*** Opening of Passage provided ***
Toby Young

The rise of toxic femininity

Toby Young Toby Young
 iStock
issue 24 January 2026

At the end of last year, the government announced a programme designed to tackle the radicalisation of young men in schools. Teachers will be trained in how to spot misogyny in the classroom and children deemed to be at fault sent on ‘toxic masculinity’ courses – an attempt to ‘re-educate’ white working-class boys that’s guaranteed to spawn 1,000 memes. It was billed as a key component of the government’s strategy to halve violence against women and girls by 2035. Don’t worry about the grooming gangs – the real predators are the knuckle-dragging teenagers, as per Adolescence, which was festooned with Golden Globes by the Hollywood Foreign Press Association last week.

But does Britain really have a problem with young men drifting into the arms of dangerous, far-right influencers such as Andrew Tate and Tommy Robinson? The survey data suggests that a far bigger issue is young women being radicalised by the far-left. We’re all familiar with the dinner party talking point that men and women’s political views are becoming increasingly divergent. But the reason for this is not, as is commonly supposed, because men are turning right.

According to an analysis by the FT, in the 1990s the political ideology of 18- to 29-year-old men and women was more or less the same, with both, on average, mildly liberal. Fast-forward to 2024 and men had become a little bit more liberal – not more conservative – while women had become significantly more so. That is to say, vast swaths of young women have become advocates of the ‘omnicause’ – trans rights, climate justice, open borders, anti-racism and the plight of the Palestinians. The intersectional hierarchy of oppression – and fighting ‘white supremacy’ – is their lodestar.

The same pattern is observable in France, Germany, Canada, Australia, New Zealand and the United States, with young men’s views barely changing over the past 25 years and women veering sharply to the left. Admittedly, they tend to return to the centre when they get married and have kids, but that’s happening less and less, because woke women don’t want to date non-woke men. As a rule, the more divergent men and women’s political ideology is, the worse the fertility crisis, with South Korea scoring high (or rather low) on both metrics. China isn’t far behind, with the lowest birth rate on record.
*** Close of Passage provided ***
• _Task directions_
Answer these questions using the article on toxic femininity above:
1. By what year is the government's strategy meant to halve violence against women and girls?
2. According to the FT analysis, what were the political views of 18- to 29-year-old men and women like in the 1990s?
3. Which country is named as scoring high on both political divergence between the sexes and the fertility crisis?
*** Opening of Source data ***
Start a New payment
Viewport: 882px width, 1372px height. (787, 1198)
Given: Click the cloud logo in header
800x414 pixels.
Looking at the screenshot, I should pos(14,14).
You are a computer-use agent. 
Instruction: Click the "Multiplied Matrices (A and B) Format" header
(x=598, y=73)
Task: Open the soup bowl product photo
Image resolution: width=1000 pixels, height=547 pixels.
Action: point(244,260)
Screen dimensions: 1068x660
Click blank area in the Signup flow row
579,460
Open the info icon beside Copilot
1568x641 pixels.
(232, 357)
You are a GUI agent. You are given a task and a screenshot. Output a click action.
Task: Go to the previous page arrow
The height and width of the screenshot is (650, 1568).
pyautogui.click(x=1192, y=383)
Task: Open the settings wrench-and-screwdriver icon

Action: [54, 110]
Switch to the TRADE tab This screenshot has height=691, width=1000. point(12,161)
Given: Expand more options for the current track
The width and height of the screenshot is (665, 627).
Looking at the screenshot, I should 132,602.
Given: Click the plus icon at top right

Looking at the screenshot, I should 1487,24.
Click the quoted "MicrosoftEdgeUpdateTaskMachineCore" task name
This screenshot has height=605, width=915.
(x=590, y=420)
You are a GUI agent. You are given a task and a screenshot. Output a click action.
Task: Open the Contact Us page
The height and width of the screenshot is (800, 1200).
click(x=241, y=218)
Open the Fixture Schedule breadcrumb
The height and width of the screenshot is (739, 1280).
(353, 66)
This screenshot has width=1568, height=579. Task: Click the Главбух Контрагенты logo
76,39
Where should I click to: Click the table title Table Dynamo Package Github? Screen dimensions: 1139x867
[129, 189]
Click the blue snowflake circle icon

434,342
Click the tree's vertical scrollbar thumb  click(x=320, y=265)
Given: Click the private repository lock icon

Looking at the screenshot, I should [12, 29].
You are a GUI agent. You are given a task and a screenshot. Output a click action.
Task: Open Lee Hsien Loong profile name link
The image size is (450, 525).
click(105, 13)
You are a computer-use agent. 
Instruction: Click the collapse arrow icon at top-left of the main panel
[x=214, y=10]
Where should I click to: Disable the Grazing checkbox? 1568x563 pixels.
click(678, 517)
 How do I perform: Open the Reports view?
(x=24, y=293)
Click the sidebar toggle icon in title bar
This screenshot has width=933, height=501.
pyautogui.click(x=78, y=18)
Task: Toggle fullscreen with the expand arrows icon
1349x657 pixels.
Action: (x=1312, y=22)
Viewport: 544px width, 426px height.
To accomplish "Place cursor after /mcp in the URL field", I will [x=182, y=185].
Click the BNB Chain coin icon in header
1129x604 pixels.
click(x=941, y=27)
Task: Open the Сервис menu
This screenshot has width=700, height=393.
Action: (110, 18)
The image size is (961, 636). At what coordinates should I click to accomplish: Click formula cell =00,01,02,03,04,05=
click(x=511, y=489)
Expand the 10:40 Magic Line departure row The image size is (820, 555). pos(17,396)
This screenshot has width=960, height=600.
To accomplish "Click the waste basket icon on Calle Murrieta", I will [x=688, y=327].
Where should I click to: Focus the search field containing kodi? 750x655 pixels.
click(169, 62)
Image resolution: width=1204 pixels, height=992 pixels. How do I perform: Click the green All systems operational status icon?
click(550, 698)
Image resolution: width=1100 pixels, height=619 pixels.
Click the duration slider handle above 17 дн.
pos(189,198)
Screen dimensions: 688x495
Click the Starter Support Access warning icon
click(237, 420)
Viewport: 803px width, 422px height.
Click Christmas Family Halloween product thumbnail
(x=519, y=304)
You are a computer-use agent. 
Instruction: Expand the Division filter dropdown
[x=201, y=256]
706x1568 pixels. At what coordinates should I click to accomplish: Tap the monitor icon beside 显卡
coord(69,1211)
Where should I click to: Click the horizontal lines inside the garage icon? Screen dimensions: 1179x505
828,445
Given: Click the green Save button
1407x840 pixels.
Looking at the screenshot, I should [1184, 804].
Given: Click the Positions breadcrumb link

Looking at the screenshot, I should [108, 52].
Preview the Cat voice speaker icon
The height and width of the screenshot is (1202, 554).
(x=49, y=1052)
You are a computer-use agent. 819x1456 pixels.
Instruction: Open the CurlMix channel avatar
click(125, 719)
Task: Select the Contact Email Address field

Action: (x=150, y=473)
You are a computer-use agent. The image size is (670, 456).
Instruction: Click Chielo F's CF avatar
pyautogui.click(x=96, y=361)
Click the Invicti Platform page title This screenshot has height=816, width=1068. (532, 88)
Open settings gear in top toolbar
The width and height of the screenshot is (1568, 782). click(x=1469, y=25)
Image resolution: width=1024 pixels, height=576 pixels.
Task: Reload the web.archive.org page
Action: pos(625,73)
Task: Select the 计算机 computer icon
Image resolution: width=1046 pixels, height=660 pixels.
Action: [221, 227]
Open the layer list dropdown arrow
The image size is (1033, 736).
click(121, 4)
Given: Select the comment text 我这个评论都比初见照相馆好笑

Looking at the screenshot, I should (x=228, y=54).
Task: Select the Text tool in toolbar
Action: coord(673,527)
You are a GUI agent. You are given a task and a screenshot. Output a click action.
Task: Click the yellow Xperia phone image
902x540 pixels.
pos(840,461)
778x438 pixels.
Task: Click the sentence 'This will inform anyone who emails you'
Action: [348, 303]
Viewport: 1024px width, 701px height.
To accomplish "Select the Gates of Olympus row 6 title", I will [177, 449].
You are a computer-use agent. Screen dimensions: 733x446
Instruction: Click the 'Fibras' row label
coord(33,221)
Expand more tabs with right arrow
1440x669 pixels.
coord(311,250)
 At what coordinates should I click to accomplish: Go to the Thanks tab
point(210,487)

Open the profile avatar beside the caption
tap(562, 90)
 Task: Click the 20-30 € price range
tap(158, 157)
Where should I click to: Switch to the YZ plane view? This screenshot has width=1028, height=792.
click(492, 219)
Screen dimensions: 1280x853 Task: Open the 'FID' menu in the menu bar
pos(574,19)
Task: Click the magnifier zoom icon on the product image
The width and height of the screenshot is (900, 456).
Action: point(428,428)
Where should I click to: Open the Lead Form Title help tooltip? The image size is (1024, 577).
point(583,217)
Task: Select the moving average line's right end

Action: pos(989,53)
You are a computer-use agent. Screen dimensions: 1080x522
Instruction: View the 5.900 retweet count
*** Close of Source data ***
• _Response area_
1. 2035.
2. They were more or less the same, with both mildly liberal on average.
3. South Korea.